_What the task asks_.
Present the data below as a Markdown table with two columns: Row for a running number and Line for the line's text. Skip blank lines and leave the pictures out.

_Material for the task_.
------------
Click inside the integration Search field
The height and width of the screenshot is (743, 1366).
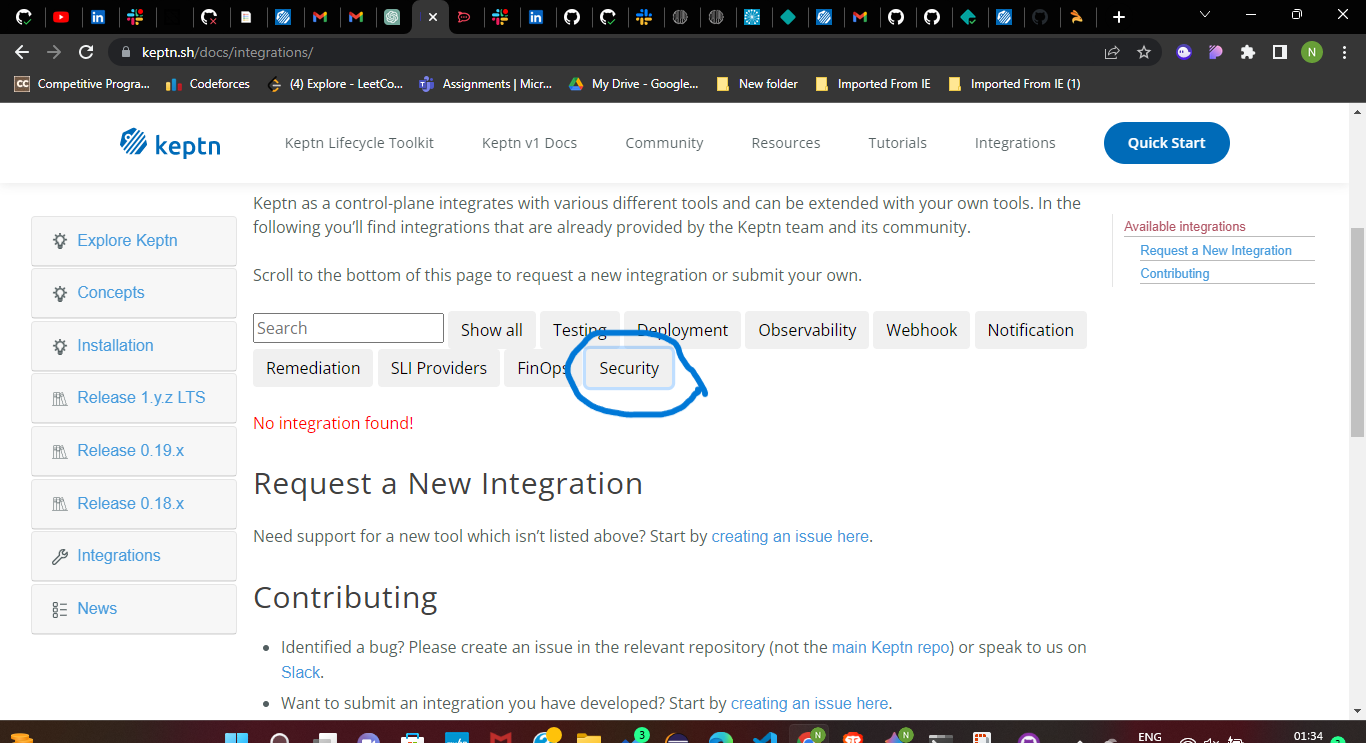(348, 327)
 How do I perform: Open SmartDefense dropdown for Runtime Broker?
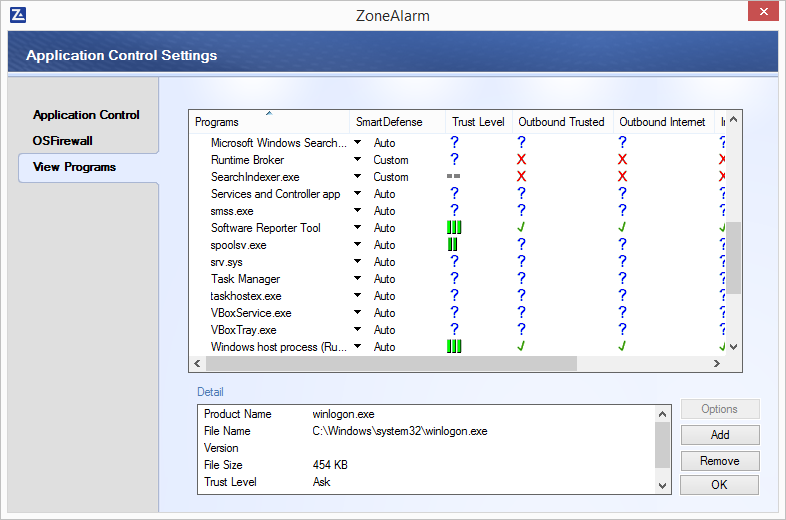(x=357, y=160)
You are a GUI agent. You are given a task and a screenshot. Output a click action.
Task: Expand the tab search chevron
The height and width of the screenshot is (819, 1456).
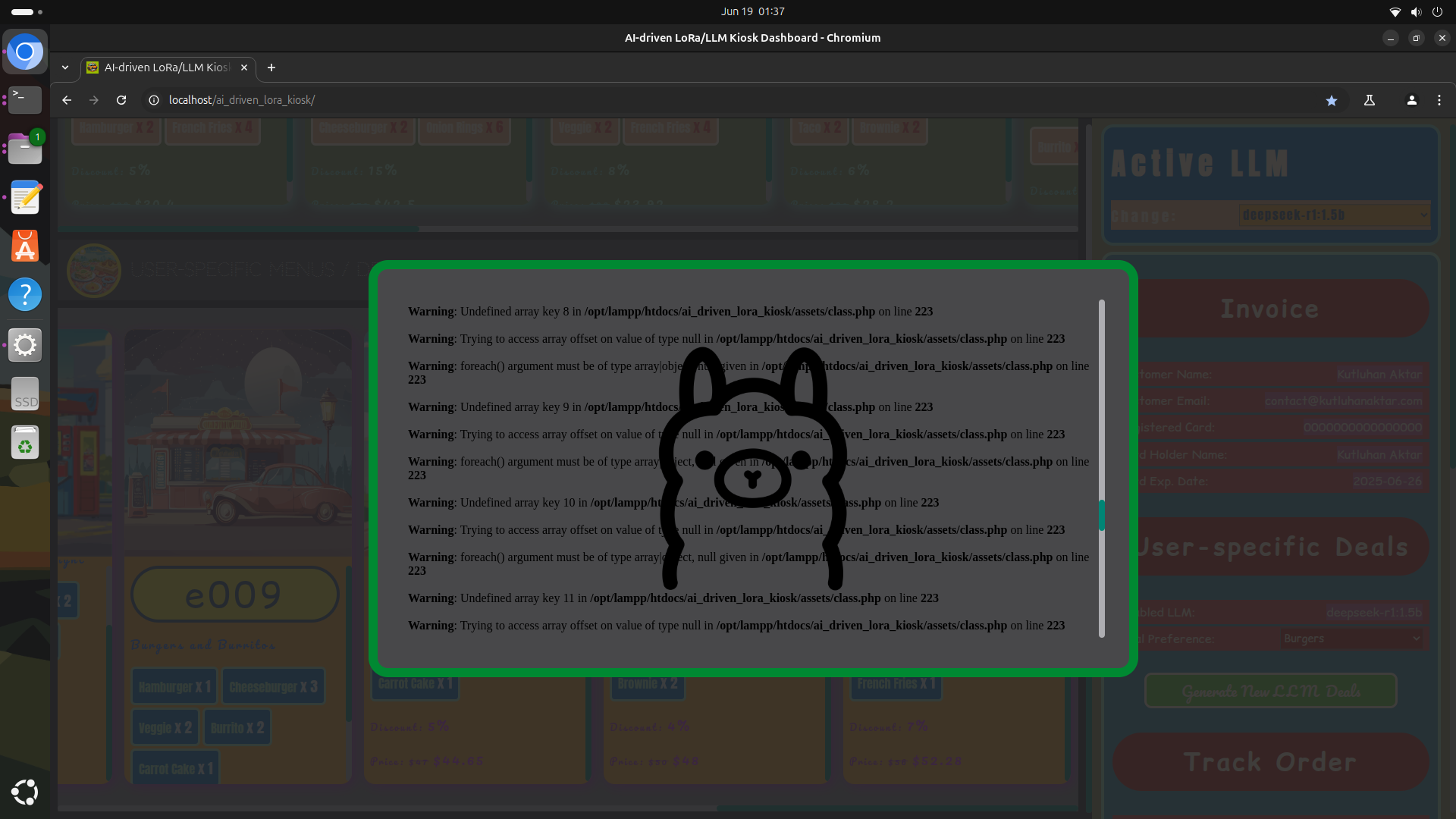[x=65, y=67]
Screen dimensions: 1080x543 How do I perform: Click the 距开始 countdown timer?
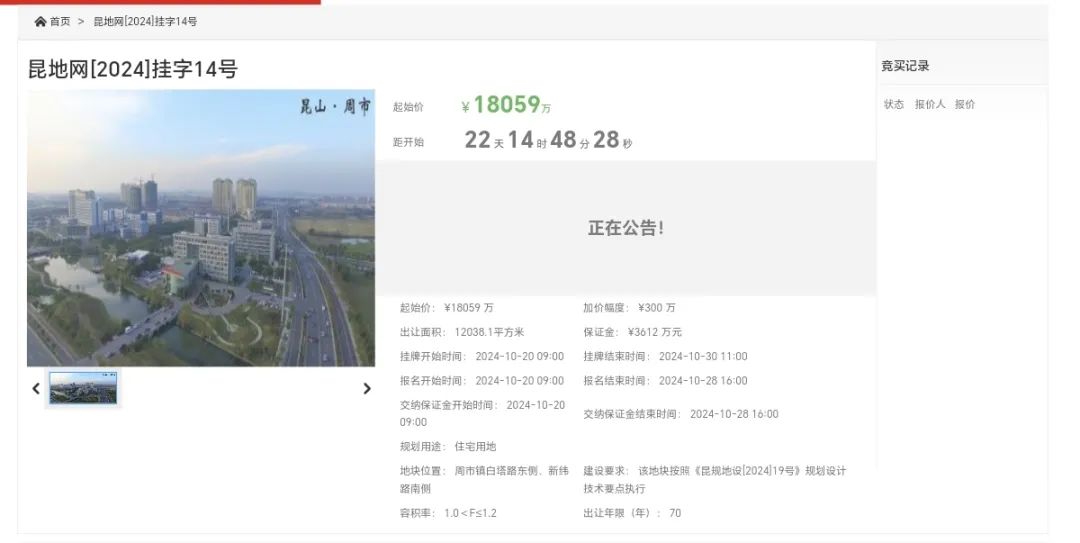[548, 141]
------------
_Exercise output_.
| Row | Line |
|---|---|
| 1 | Click inside the integration Search field |
| 2 | The height and width of the screenshot is (743, 1366). |
| 3 | (348, 327) |
| 4 |  How do I perform: Open SmartDefense dropdown for Runtime Broker? |
| 5 | (x=357, y=160) |
| 6 | You are a GUI agent. You are given a task and a screenshot. Output a click action. |
| 7 | Task: Expand the tab search chevron |
| 8 | The height and width of the screenshot is (819, 1456). |
| 9 | [x=65, y=67] |
| 10 | Screen dimensions: 1080x543 How do I perform: Click the 距开始 countdown timer? |
| 11 | [548, 141] |